─── Texte fourni ───

L'église Saint-François de Sales

L'église Saint-François de Sales
57 rue de Bréquerecque 62200 Boulogne-sur-Mer

L’église Saint-François-de-Sales est liée au développement de Boulogne-sur-Mer au 19e siècle. Elle est aussi un bel exemple d’art religieux de cette époque et à ce titre, elle figure parmi les édifices majeurs de Boulogne qui ont été récemment restaurés.

 

Une église pour le quartier de Bréquerecque

Le quartier de Bréquerecque a connu à l’Antiquité une occupation dense en lien avec le port situé aux pieds de la haute-ville. Avec la délocalisation au nord de l’activité portuaire le quartier s’est vu se dépeupler. Au 19e siècle, la ville connaît un développement important. Le faubourg sera de nouveau densément loti et occupé par des activités industrielles (abattoir, usine à gaz et fabrique de plumes métalliques). L’Abbé Leuillieux, vicaire à Saint-Nicolas, y instaure une nouvelle paroisse en 1857. Il lance aussi la construction d’une église financée par les Clifford, riche famille catholique anglaise. Les plans sont confiés à l’architecte britannique, Charles Hansom (1817-1888), auteur de la chapelle Notre-Dame du Saint-Sang. L’église Saint-François-de-Sales est érigée en 1859.

─── Documents sources ───

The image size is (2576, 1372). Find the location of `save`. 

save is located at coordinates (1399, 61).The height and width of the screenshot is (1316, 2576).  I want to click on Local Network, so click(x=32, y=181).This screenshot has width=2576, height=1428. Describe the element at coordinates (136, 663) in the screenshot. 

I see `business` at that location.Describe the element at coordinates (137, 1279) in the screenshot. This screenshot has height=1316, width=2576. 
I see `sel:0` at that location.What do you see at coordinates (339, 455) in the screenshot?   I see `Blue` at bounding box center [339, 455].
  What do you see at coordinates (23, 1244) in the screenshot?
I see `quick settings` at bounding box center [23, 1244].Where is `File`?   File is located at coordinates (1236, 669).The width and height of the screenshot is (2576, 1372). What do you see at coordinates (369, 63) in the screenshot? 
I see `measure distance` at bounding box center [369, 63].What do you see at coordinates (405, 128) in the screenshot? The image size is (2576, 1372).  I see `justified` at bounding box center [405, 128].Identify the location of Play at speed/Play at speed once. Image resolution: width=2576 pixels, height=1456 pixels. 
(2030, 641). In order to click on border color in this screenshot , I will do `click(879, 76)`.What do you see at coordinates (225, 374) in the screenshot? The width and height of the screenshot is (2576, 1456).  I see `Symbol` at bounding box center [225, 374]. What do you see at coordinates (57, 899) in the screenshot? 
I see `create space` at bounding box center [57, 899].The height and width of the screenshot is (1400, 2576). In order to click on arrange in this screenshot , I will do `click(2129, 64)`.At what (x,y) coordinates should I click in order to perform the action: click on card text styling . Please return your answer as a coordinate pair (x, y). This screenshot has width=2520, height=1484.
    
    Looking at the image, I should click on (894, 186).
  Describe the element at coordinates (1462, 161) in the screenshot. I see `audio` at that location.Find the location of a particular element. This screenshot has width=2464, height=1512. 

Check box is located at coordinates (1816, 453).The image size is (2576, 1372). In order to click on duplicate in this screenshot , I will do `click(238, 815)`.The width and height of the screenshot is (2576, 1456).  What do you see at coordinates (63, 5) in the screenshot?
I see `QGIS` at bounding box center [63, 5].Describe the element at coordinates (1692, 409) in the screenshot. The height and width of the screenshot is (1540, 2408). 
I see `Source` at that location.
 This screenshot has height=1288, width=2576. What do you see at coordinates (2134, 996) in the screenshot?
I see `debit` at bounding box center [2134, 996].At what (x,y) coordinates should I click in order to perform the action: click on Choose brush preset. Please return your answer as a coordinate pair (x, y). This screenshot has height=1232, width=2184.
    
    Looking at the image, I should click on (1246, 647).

───

__Consignes__
(a) Selon le texte sur l'église Saint-François-de-Sales, en quelle année l'abbé Leuillieux instaure-t-il une nouvelle paroisse dans le quartier de Bréquerecque ?
(b) Citez le passage du texte sur l'église Saint-François-de-Sales qui va de « L’église Saint-François-de-Sales est liée » jusqu'à « été récemment restaurés. ».

__Réponses par consigne__
(a) En 1857.

(b)
L’église Saint-François-de-Sales est liée au développement de Boulogne-sur-Mer au 19e siècle. Elle est aussi un bel exemple d’art religieux de cette époque et à ce titre, elle figure parmi les édifices majeurs de Boulogne qui ont été récemment restaurés.